Photographic inspiration versus imitation

Sixteen years after owning a camera, I see photographers leaning too heavily on imitation rather than inspiration. Some of them are blatant. For example, I’ve lost count of the number of “Humans of…” I’ve seen since Brandon Stanton premiered the series in New York in 2010. In other instances, it’s more subtle. It’s the type of photography that makes you say, “This could have been taken by [insert established photographer]. Some photographers love this kind of compliment: being told that their work is like that of a professional. However, in my opinion, it sends the message that a photographer has not yet discovered his voice. So how do you find the balance between inspiration and imitation?

Diversify your photographic inspiration

Photography fandom can be intense. Some photographers fall in love with one photographer so much that they don’t appreciate the work of others. One of the best ways to avoid becoming a copycat is to spread your love across multiple photographers and genres. True photography enthusiasts can appreciate talents in all areas of craftsmanship. By having many influences, you won’t get bogged down in creating in a certain way. Instead, you can take a small dose of each photographer you like and combine them with your personal style.

Also, remember that even the most established photographers weren’t perfect. Each of them had ways to improve. When you look at their work, sit down and ask yourself, “How could I improve this image?” Such an approach leads you to think with your own point of view about what makes a good photo, rather than following the trends of others.

Not having photographic inspiration

It’s always strange that the status quo seems to promote the idea of ​​having photographers who inspire the way we create. It has never been essential to fall in love with or be inspired by a photographer’s work. What is the best way to avoid imitation? Just ignore what other people are doing and develop your style from the moment you start taking pictures.

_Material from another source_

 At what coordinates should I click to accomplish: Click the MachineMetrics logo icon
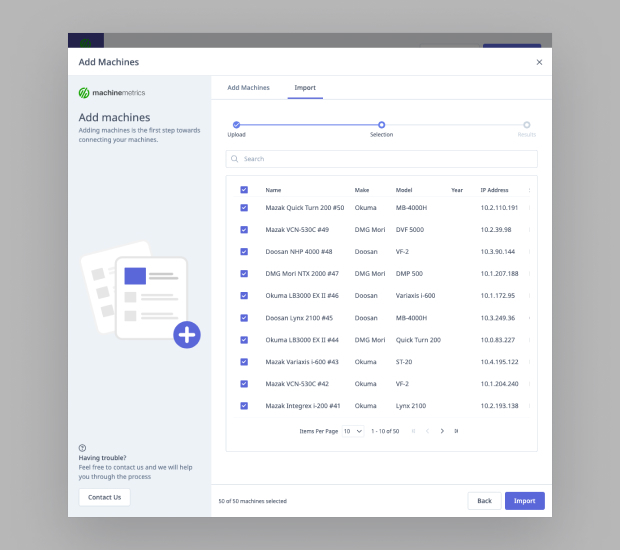[84, 92]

I am not alone in this thought process. I spoke to the Magnum Photos nominee Hannah Award on the influence in photography. She said:

“I’m probably one of the weirdest photographers you’ll ever meet. I don’t constantly look at photographs, I don’t have a favorite book, or a favorite photographer. I have favorite images that speak to me, but I I’m not obsessed with them. My inspiration comes from everyday life and social behaviors, things I want people to think about.

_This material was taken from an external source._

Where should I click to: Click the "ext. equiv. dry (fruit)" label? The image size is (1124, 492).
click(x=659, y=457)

Spend more time taking pictures

Studying the trade is important. However, the best education you will ever receive comes when you practice in the field. While it’s good to do research, don’t delve too deeply into photo books and portfolios. The more time you spend looking at the work of other photographers, the more their style sticks in your mind. The photographs you should think about the most are your own. This is where you will learn the most about the direction in which you want to steer your work.

final thought

I firmly believe that a photographer’s main goal should be to develop their personal style. Also, I think it’s essential for the sustainability of the industry to create photography that we’ve never seen before. We don’t want photography to look like it did 50 years ago. We must strive to evolve to the point of bringing forward new masters and influencers.

Sit down with your work and ask yourself, “Am I seeing inspiration or imitation? If you answer the latter, it’s time to get to work. The photography world doesn’t need another Robert Frank or Annie Leibovitz, it needs something new. Thanks for reading.